Reputation: 23

Regex to find instances of a word where it is not in the path of a URL

I would like to match instances of a word in string, as long as the word is not in a URL.

An example would be find the instances of 'hello' in the following:

hello this is a regex problem http://geocities.com/hello/index.html?hello! Hello how are you!

The simplest regex for this problem is:

/\bhello\b/i

However this returns all four instances of 'hello', including the two contained within the URL string.

I have experimented with negative look-behinds for 'http' but so far nothing has worked. Any ideas?

Upvotes: 2

Answers (3)

Wiktor Stribiżew

Reputation: 627607

Here are several solutions based on The Best Regex Trick Ever for 1) counting matches outside of a URL, 2) removing matches not in a URL, and 3) wrapping the matches with a tag outside of a URL:

s = "hello this is a regex problem http:"+"//geocities.com/hello/index.html?hello! Hello how are you!"
# Counting
p s.scan(/https?:\/\/\S*|(hello)/i).flatten.compact.count
## => 2
# Removing
p s.gsub(/(https?:\/\/\S*)|hello/i, '\1')
## => " this is a regex problem http://geocities.com/hello/index.html?hello!  how are you!"
# Wrapping with a tag
p s.gsub(/(https?:\/\/\S*)|(hello)/i) { $1 || "<span>#{$2}</span>" }
## => "<span>hello</span> this is a regex problem http://geocities.com/hello/index.html?hello! <span>Hello</span> how are you!"

You may wrap hello pattern with word boundaries if you need to match a whole word, \bhello\b.

See the online Ruby demo

Notes

.scan(/https?:\/\/\S*|(hello)/i).flatten.compact.count - matches a URL starting with http or https, or matches and captures hello in Group 1, .scan only returns captured substrings, but it also returns nil once the URL is matched, so .compact is required to remove nil items from the flattened array and .count returns the number of items in the array.
-.-.-
*Job 1:*
According to the regex thread, how many instances of 'hello' does the simple pattern /\bhello\b/i return for the sample string?

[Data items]
-.-.-
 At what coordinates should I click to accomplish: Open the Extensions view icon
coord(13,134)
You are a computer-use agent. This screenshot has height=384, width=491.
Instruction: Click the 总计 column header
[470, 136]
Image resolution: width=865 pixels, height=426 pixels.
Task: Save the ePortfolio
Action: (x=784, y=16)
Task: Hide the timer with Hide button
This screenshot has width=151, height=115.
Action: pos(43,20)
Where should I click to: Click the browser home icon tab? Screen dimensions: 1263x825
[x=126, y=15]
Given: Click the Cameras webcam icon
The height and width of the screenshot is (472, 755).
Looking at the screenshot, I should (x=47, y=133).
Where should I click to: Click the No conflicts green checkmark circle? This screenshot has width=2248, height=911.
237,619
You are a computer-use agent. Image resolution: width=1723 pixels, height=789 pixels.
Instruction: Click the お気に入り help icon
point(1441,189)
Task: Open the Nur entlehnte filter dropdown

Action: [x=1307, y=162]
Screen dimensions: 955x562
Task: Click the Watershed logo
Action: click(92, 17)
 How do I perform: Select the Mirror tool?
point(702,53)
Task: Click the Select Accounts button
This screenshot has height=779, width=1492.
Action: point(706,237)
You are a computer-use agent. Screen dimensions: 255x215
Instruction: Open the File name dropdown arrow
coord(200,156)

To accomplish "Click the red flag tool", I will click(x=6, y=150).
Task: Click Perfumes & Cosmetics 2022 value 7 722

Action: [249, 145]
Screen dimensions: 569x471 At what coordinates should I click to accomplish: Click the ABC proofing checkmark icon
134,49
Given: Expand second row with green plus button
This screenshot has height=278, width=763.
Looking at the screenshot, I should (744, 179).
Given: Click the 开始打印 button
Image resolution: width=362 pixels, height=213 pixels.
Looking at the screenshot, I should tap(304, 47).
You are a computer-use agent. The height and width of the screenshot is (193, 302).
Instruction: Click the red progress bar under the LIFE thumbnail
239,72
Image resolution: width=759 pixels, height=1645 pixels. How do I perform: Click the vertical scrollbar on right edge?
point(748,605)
-.-.-
*Job 2:*
Turn part of the listing into a numbered list, leaving out blank lines: begin at the line that has "Given: Click the Cameras webcam icon" and stop after the line that has "point(702,53)".

*Task solution 1:*
All four, including the two inside the URL.

*Task solution 2:*
1. Given: Click the Cameras webcam icon
2. The height and width of the screenshot is (472, 755).
3. Looking at the screenshot, I should (x=47, y=133).
4. Where should I click to: Click the No conflicts green checkmark circle? This screenshot has width=2248, height=911.
5. 237,619
6. You are a computer-use agent. Image resolution: width=1723 pixels, height=789 pixels.
7. Instruction: Click the お気に入り help icon
8. point(1441,189)
9. Task: Open the Nur entlehnte filter dropdown
10. Action: [x=1307, y=162]
11. Screen dimensions: 955x562
12. Task: Click the Watershed logo
13. Action: click(92, 17)
14.  How do I perform: Select the Mirror tool?
15. point(702,53)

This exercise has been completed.